What it means: Nebraska’s death penalty law stands, but state law provides no constitutionally acceptable means of execution.
What they said: “Mata’s sentence of death is affirmed. But under our system of government, while the Legislature may vote to have the death penalty, it must not create one that offends constitutional rights.”
What happens next:
- Nebraska Attorney General Jon Bruning said Friday he’ll file a motion asking the court to reconsider the ruling.
- The Legislature will debate a bill (LB1063) that would repeal the death penalty. Gov. Dave Heineman has said he would veto such a bill if it passed final reading.
- If senators voted to suspend bill introduction rules, a new bill could be introduced this session to change the method of execution.
- Heineman could request introduction of such a bill, which would go to the Judiciary Committee for public hearing.
In a ruling that relied heavily on scientific evidence, Connolly referred approvingly to a 1997 Florida court decision that held electrocution “‘has proven itself to be a dinosaur more befitting the laboratory of Baron Frankenstein than the death chamber’ of state prisons.”

───

— Objective 1 —
In the Nebraska death penalty excerpt, shorten the paragraph that begins "In a ruling that relied heavily" and keep its main facts.
The listing that follows is unrelated to the Nebraska death penalty excerpt.

───

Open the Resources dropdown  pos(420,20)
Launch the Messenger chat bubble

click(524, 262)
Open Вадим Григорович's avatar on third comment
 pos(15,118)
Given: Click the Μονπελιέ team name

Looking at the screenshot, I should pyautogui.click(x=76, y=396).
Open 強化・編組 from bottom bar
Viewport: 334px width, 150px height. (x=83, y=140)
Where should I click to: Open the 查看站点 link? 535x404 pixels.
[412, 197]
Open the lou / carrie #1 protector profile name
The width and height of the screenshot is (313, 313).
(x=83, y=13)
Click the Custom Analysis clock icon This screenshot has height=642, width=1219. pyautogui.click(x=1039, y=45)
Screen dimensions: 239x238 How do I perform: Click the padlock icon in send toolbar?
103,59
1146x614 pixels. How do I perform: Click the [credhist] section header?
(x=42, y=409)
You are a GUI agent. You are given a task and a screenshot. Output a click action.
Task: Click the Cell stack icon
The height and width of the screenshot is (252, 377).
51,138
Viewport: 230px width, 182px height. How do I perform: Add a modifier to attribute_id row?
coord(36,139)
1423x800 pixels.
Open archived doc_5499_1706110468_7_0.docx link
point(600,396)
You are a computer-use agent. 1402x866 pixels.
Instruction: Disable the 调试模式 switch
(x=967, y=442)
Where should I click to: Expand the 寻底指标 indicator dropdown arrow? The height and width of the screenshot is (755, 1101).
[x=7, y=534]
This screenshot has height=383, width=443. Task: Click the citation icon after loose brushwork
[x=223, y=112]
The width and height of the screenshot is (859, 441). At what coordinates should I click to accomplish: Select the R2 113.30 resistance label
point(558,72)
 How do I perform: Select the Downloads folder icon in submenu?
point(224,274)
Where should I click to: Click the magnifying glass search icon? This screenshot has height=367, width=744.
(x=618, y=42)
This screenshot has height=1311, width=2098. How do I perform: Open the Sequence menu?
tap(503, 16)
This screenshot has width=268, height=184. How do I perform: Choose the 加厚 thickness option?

───

— Objective 2 —
Reproduce the listing from the line containing "You are a GUI" through the end of the listing, both ends included.

— Task solution 1 —
Connolly's ruling, which leaned heavily on scientific evidence, approvingly cited a 1997 Florida decision. That decision called electrocution "a dinosaur more befitting the laboratory of Baron Frankenstein than the death chamber" of state prisons.

— Task solution 2 —
You are a GUI agent. You are given a task and a screenshot. Output a click action.
Task: Click the Cell stack icon
The height and width of the screenshot is (252, 377).
51,138
Viewport: 230px width, 182px height. How do I perform: Add a modifier to attribute_id row?
coord(36,139)
1423x800 pixels.
Open archived doc_5499_1706110468_7_0.docx link
point(600,396)
You are a computer-use agent. 1402x866 pixels.
Instruction: Disable the 调试模式 switch
(x=967, y=442)
Where should I click to: Expand the 寻底指标 indicator dropdown arrow? The height and width of the screenshot is (755, 1101).
[x=7, y=534]
This screenshot has height=383, width=443. Task: Click the citation icon after loose brushwork
[x=223, y=112]
The width and height of the screenshot is (859, 441). At what coordinates should I click to accomplish: Select the R2 113.30 resistance label
point(558,72)
 How do I perform: Select the Downloads folder icon in submenu?
point(224,274)
Where should I click to: Click the magnifying glass search icon? This screenshot has height=367, width=744.
(x=618, y=42)
This screenshot has height=1311, width=2098. How do I perform: Open the Sequence menu?
tap(503, 16)
This screenshot has width=268, height=184. How do I perform: Choose the 加厚 thickness option?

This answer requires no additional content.